The company’s founders Kunal Bahl and Rohit Bansal, in an official mail sent out to all employees, said the company has taken some “tough” decisions to turn it around. Bahl and Bansal have also decided to take a 100 per cent pay cut but did not mention the period.

According to sources, the company may also shut down its offices in Surat, Hyderabad, Ahmedabad, Kolkata, Indore and Bhopal, besides closing down a few warehouses. Some business divisions, including the brand team, could also be done away with.

Snapdeal did not respond to an e-mail from BusinessLine . But BusinessLine spoke to a number of existing and former employees, all of whom confirmed that the organisational shake-up has been in the making for the past 6-12 months.

‘Insane’ salaries

Manoj Pandey (name changed), an employee at Snapdeal’s New Delhi office, told BusinessLine that the mail from the founders did not come as a shock to him.

He was anticipating the situation but was holding on to his job in fear of losing out on his gratuity — he is about to complete five years next month.
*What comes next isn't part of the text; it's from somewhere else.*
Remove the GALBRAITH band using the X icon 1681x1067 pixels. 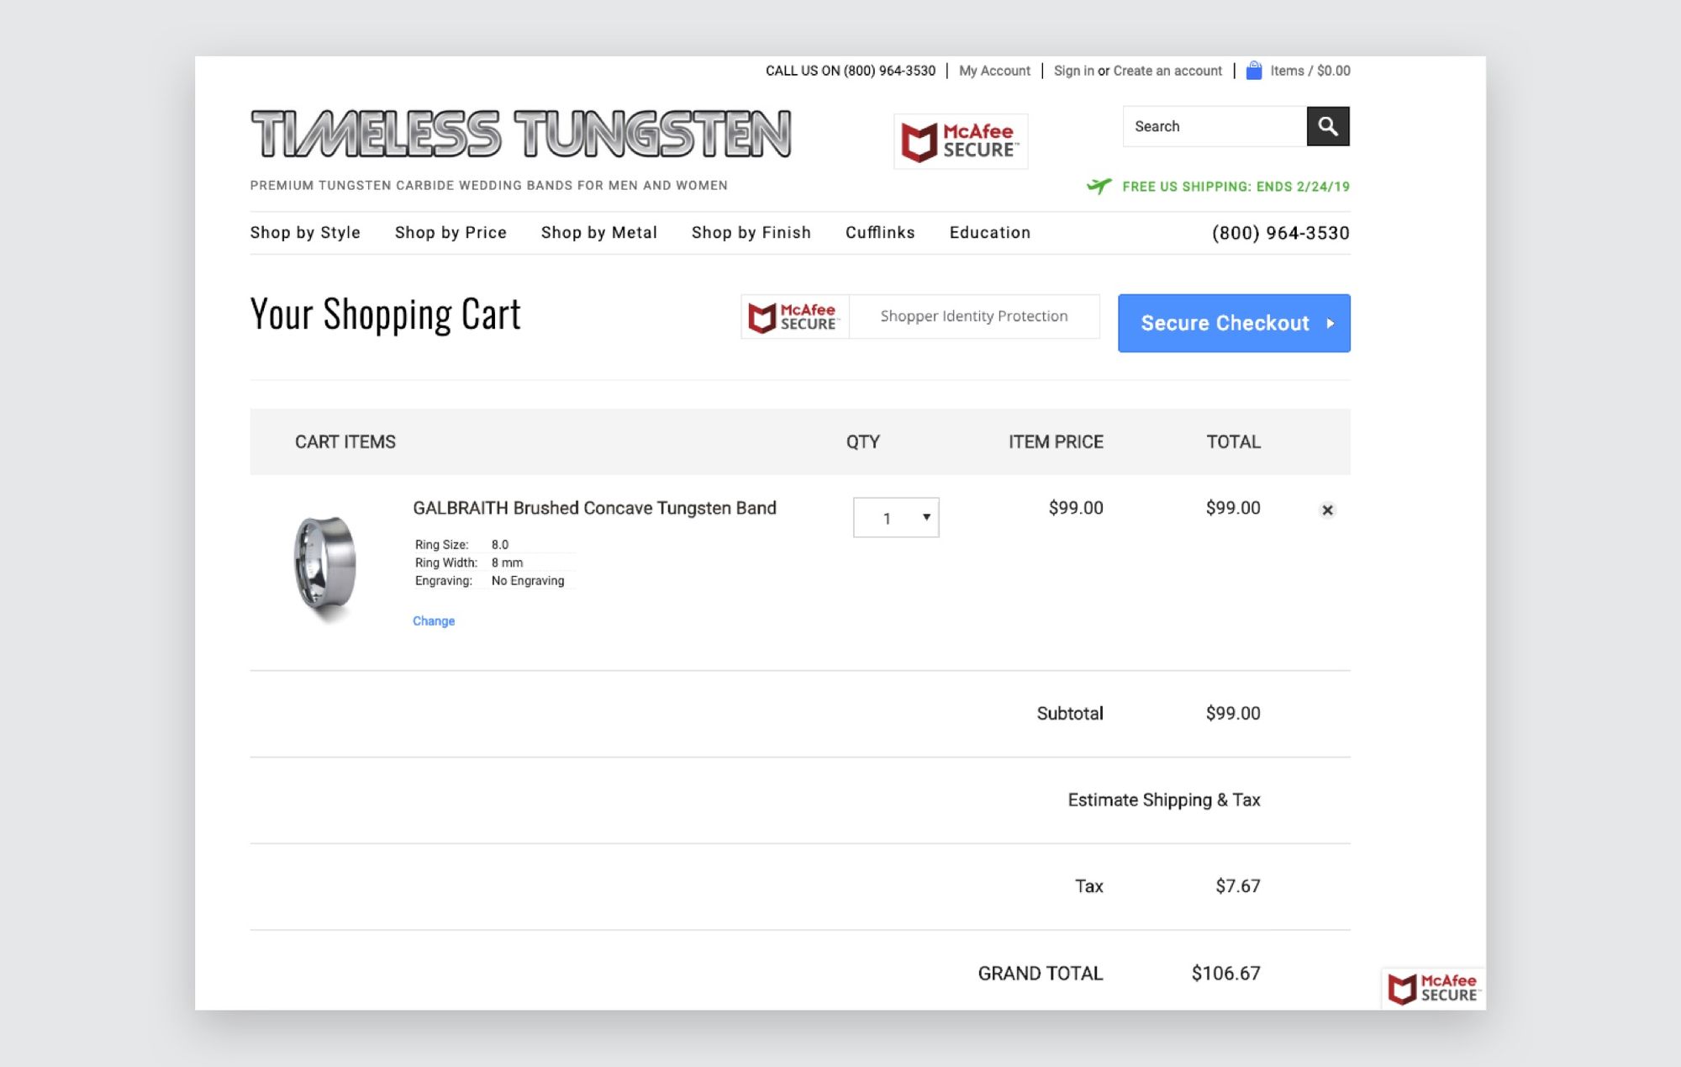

He is also among those who have been asked to go. “I joined the design and fashion division at a time when these companies (Snapdeal and Flipkart) were paying hefty salaries to freshers. I got a package of ₹18 lakh at a time when a few of my friends were starting their career at ₹4 lakh. There are many in the technology team who have been picked up from campuses at ₹30 lakh packages. That is insane,” Pandey, said adding that the employee strength in his office has been reduced to half.
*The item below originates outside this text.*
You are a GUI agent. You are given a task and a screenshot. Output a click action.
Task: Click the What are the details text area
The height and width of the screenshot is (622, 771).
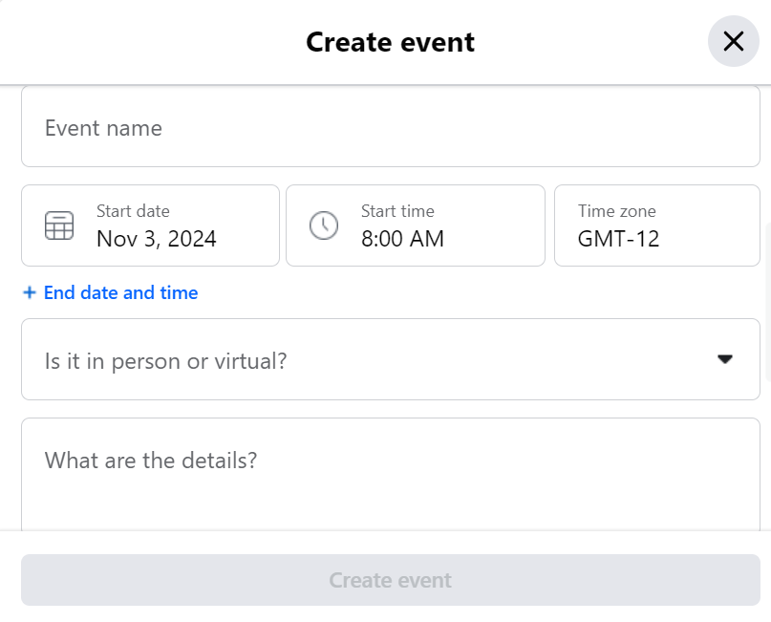point(391,474)

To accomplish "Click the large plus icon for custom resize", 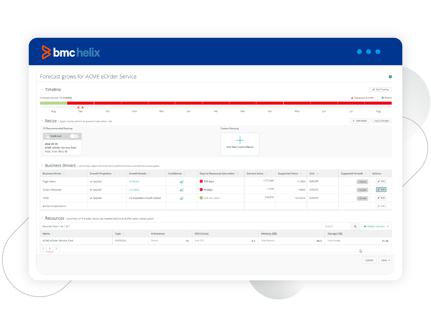I will tap(240, 140).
An ex-employee, fired a few months back, blamed “over-hiring” and “hefty packages” for the current situation. “They would have managed well had they not hired about 10,000 people. You don’t need that many people to run an e-commerce company,” he observed.

Blame investors

The Snapdeal development is symptomatic of the challenges being faced by most e-commerce companies. Experts tracking the industry closely are of the view that the investors are to be blamed. They first went behind these companies for growth and now they want them to be profitable.

Also, most of the big players who are now in trouble wanted to build everything in-house, from technology to logistics. “This is not how you run the company. To manage costs, you need to outsource some of the operations,” said a market expert.
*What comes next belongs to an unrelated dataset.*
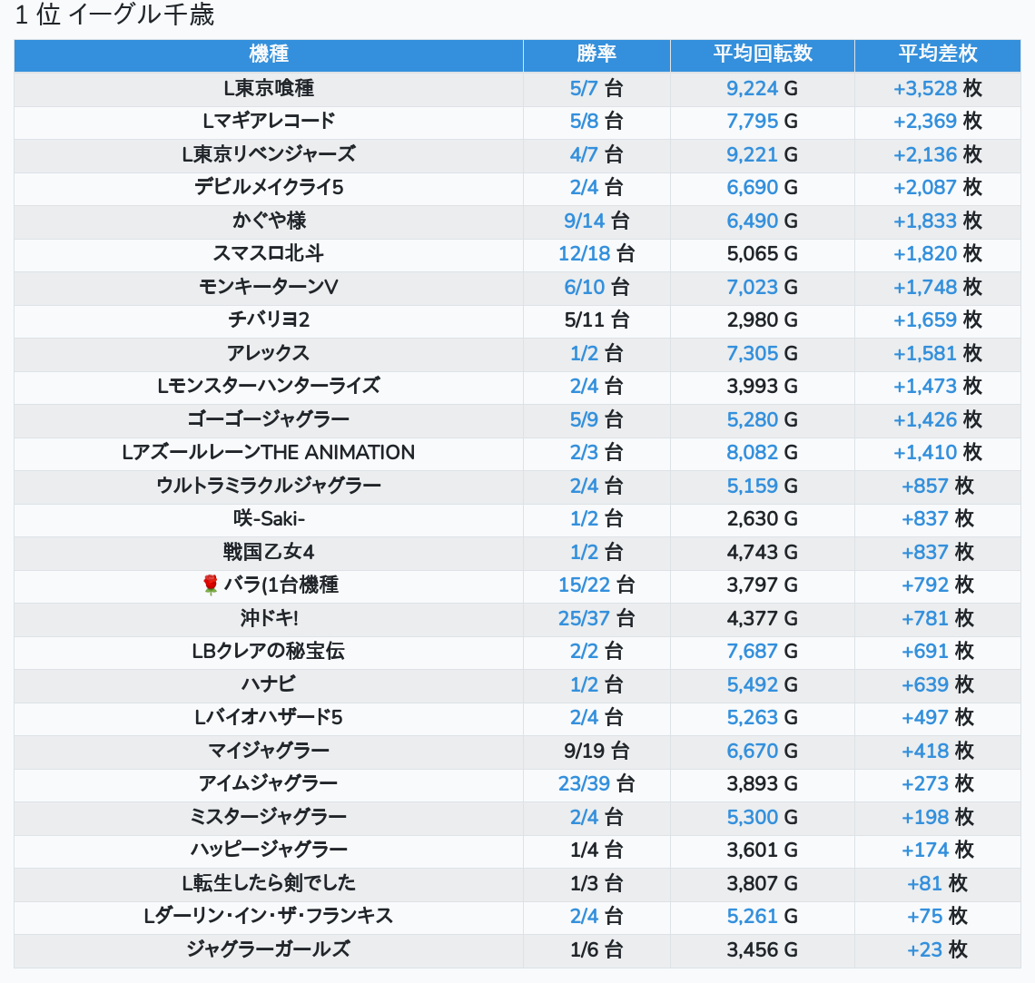Click the 勝率 column header
The image size is (1035, 983).
point(596,54)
This comes against the backdrop of companies such as Snapdeal having to resort to huge cash burn to fight against giants such as Flipkart, Amazon and Paytm.

Softbank, which wrote off its investments in Snapdeal a few months back, had executed a similar cost cutting exercise in Mumbai-based Housing.com after appointing Jason Kothari as its CEO. Kothari had recently joined Snapdeal as a Chief Strategy Officer.

Satya D Sinha of recruitment and staffing firm Mancer Consulting said most of these companies got huge funding in the last few years on the back of inflated predictions.

“They hired people at humongous packages not based on competency but just for the sake of it. This was bound to happen,” he said. The wage cost of these companies has gone beyond 55 per cent, while it should ideally be pegged at 30-35 per cent, he added.

Snapdeal, owned by Jasper Infotech, was one of India’s first e-commerce companies. It started as a deals website but pivoted twice to become a marketplace. The company has grown its revenues from ₹76 crore in 2011 to ₹1,457 crore in 2016. However, the losses have grown multifold to ₹2,960 crore.